Singleton * Singleton::local_instance = nullptr;

int main()
{
    Singleton * s = Singleton::getInstance();
    return 0;
}

Using Local Static Objects to Solve Two Existing Problems

There are two problems in the code above. One is that in a multi-threaded situation, the new operation might be executed twice. The other is that the destructor is not called when the program exits. The following solution uses a static object to solve these problems.

class Singleton
{
  private:
    static Singleton *local_instance;
    Singleton(){
        cout << "Constructor" << endl;
    };
    ~Singleton(){
        cout << "Destructor" << endl;
    }

  public:
    static Singleton *getInstance()
    {
        static Singleton locla_s;
        return &locla_s;
    }
};


int main()
{
    cout << "Before first access to singleton" << endl;
    Singleton * s = Singleton::getInstance();
    cout << "After first access to singleton" << endl;
    cout << "Before second access to singleton" << endl;
    Singleton * s2 = Singleton::getInstance();
    cout << "After second access to singleton" << endl;
    return 0;
}

Output results

This code might cause multiple constructor calls in versions before C++11, so it can only be used with newer compilers.

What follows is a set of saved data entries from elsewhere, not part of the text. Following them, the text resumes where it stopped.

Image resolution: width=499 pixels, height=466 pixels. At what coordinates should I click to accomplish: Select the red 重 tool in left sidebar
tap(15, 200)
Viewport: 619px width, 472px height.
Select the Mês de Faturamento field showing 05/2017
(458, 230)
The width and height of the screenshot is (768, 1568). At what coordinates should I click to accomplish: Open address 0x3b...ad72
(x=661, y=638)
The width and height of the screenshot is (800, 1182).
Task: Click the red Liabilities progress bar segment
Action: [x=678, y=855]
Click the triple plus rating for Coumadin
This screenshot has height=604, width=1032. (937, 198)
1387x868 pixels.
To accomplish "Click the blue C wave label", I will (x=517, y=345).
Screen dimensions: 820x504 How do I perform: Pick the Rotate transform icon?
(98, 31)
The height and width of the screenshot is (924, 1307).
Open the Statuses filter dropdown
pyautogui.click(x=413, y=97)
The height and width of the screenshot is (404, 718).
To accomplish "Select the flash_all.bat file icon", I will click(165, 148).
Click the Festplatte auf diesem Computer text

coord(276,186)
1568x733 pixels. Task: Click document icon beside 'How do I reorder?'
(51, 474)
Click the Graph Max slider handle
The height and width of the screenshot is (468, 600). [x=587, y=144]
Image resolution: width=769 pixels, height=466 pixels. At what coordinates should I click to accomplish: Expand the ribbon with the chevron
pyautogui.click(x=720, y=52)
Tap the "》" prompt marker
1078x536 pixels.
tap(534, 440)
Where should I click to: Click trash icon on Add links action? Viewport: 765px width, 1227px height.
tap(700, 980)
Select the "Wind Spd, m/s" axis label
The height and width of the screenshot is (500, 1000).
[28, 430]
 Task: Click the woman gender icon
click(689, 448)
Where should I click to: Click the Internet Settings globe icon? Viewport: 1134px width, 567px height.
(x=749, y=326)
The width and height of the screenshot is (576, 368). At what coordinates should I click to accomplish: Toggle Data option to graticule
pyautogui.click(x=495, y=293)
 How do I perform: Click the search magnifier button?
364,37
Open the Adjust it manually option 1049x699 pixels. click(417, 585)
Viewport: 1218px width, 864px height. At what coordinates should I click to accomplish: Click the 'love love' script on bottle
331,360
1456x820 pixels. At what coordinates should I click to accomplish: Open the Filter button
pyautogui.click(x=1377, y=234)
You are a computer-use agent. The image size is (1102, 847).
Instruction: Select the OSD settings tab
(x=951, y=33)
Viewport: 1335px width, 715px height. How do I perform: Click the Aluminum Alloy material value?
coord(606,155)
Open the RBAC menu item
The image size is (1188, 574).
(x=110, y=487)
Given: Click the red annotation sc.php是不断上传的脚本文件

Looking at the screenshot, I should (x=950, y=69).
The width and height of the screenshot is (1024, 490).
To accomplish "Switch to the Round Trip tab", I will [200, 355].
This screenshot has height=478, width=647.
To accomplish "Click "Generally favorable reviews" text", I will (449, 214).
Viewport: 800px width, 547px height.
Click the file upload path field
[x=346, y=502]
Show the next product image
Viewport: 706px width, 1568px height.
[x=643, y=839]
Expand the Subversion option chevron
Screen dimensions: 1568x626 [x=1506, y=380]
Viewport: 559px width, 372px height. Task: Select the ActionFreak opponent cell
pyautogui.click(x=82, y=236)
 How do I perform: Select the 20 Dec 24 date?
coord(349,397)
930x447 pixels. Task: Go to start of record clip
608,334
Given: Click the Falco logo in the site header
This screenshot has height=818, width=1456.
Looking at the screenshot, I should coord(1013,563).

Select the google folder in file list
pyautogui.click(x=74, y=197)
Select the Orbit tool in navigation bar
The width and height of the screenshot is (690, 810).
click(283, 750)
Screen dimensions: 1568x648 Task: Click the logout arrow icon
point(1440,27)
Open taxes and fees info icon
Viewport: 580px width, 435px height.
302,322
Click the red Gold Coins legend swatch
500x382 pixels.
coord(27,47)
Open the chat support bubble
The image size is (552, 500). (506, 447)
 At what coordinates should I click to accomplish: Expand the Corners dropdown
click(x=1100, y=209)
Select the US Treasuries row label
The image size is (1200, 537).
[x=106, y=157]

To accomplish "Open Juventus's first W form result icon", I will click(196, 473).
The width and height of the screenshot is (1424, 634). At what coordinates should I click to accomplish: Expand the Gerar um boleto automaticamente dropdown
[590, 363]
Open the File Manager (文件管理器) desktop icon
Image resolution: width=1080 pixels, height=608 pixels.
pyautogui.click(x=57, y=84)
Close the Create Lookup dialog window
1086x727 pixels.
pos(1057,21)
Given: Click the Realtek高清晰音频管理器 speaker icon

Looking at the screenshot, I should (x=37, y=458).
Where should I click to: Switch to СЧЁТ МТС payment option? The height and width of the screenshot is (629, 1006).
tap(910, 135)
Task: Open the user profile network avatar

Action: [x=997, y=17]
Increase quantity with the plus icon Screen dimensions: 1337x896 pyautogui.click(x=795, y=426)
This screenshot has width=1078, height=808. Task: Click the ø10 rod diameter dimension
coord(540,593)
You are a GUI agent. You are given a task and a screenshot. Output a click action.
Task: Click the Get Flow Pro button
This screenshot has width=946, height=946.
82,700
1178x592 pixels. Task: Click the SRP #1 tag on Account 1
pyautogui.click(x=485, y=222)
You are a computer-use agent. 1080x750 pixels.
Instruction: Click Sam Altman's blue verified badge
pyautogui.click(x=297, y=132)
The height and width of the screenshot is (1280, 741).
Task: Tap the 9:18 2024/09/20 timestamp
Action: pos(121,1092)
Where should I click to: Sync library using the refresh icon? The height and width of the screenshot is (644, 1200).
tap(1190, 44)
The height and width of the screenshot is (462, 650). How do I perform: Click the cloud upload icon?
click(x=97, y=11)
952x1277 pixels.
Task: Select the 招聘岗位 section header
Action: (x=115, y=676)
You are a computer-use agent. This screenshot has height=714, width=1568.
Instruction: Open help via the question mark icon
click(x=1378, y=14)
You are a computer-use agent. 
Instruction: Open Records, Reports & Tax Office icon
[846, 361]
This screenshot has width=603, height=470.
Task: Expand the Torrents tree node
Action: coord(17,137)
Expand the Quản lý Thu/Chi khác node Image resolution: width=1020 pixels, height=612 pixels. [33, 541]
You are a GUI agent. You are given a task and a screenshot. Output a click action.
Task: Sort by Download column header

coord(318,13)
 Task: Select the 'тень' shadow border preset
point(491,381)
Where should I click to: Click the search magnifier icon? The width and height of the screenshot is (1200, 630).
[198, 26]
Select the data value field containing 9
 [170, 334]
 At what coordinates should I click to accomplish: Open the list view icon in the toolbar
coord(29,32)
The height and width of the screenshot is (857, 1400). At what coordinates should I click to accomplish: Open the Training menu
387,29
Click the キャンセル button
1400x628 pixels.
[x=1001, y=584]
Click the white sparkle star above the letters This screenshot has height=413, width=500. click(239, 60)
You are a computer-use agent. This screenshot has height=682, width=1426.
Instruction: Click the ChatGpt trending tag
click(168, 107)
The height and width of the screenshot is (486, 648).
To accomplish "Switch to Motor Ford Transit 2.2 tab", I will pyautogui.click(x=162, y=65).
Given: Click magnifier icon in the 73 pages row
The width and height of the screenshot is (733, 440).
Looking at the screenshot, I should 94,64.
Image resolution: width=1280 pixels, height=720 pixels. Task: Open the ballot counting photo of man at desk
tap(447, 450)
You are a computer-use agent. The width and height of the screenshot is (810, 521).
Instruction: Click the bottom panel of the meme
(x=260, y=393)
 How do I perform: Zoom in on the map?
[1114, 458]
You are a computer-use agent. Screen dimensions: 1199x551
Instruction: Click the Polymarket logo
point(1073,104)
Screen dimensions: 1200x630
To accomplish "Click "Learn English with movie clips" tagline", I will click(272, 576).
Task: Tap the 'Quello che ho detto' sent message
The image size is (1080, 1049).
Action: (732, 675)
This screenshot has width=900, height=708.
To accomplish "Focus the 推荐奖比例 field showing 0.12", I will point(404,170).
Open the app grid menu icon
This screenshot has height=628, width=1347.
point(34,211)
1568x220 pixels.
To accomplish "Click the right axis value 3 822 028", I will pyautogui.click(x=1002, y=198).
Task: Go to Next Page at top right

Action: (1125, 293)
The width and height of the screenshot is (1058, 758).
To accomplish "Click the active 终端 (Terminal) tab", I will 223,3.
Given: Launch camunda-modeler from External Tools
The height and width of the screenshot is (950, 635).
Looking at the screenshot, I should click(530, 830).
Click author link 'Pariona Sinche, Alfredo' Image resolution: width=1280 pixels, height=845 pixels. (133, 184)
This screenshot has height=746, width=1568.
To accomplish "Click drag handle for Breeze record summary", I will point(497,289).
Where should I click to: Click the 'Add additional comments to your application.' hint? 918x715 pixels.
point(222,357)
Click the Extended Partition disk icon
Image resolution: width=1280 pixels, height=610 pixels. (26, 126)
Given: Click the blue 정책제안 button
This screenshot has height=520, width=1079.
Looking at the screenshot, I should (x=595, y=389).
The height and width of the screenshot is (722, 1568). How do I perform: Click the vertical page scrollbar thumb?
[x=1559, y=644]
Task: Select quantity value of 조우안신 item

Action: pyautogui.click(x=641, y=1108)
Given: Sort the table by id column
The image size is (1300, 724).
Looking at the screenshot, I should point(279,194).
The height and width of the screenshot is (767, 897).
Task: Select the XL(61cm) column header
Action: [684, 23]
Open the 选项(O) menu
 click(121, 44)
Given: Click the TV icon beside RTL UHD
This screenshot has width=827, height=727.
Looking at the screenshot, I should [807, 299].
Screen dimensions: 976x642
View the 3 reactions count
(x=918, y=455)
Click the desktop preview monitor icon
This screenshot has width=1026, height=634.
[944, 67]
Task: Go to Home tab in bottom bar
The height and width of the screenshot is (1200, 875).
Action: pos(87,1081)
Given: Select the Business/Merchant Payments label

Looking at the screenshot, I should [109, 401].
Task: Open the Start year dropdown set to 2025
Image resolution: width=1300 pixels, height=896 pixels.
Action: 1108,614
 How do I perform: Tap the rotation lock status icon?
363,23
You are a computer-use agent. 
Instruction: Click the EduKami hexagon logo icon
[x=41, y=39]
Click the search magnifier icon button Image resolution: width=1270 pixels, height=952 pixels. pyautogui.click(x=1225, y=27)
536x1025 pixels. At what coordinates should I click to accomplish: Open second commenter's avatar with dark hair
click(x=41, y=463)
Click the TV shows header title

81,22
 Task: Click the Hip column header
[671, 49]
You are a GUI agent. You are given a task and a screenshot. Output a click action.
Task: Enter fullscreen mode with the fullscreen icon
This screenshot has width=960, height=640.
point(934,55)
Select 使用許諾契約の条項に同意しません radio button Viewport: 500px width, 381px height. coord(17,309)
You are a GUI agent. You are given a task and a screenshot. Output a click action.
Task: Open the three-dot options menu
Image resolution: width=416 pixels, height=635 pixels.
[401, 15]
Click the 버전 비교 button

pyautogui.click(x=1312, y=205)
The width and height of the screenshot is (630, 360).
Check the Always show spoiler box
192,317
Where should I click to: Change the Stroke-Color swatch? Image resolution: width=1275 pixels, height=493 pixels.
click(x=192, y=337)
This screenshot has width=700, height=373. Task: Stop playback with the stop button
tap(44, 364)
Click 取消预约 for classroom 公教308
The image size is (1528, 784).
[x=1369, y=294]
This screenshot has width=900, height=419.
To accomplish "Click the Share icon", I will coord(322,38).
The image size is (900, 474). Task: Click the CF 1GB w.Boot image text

If Using Pre-C++11 Versions, Static Objects Will Not Be Thread-Safe

The version below uses mutex and a static member to destruct the singleton. The disadvantage of this approach is that the lock causes slow speed and low efficiency. But at least it’s correct and can be used in versions before C++11. Sample code is as follows:

class Singleton
{
  private:
    static Singleton *local_instance;
    static pthread_mutex_t mutex;
    Singleton(){
        cout << "Constructor" << endl;
    };
    ~Singleton(){
        cout << "Destructor" << endl;
    }
    class rememberFree{
        public:
        rememberFree(){
            cout << "Member constructor" << endl;
        }
        ~rememberFree(){
            if(Singleton::local_instance != nullptr){
                delete Singleton::local_instance;
            }
        }
    };
    static rememberFree remember;

  public:
    static Singleton *getInstance()
    {
        pthread_mutex_lock(&mutex);
        if (local_instance == nullptr)
        {
            local_instance = new Singleton();
        }
        pthread_mutex_unlock(&mutex);
        return local_instance;
    }
};

Singleton * Singleton::local_instance = nullptr;
pthread_mutex_t Singleton::mutex = PTHREAD_MUTEX_INITIALIZER;
Singleton::rememberFree Singleton::remember;

Double-Checked Locking Causes Uninitialized Memory Access

Using the following code to implement direct return of an already initialized object will greatly improve the performance of the above code. But the same code has obvious problems in Java, where CPU out-of-order execution may lead to accessing a reference to an uninitialized object. Does C++ have the same problem? See the following article: http://www.aristeia.com/Papers/DDJ_Jul_Aug_2004_revised.pdf The conclusion is the same - C++ has the same issue and may lead to undefined behavior causing segmentation faults. An example of double-checked locking code is as follows:

static Singleton *getInstance()
    {
        if(local_instance == nullptr){
            pthread_mutex_lock(&mutex);
            if (local_instance == nullptr)
            {
                local_instance = new Singleton();
            }
            pthread_mutex_unlock(&mutex);
        }
        return local_instance;
    }

If thread A enters the lock and allocates space for the object, but due to possible instruction reordering, local_instance is actually pointed to a block of unallocated memory first, and then initialization occurs on this memory block. But after pointing and before initialization, another thread B might get this pointer through getInstance.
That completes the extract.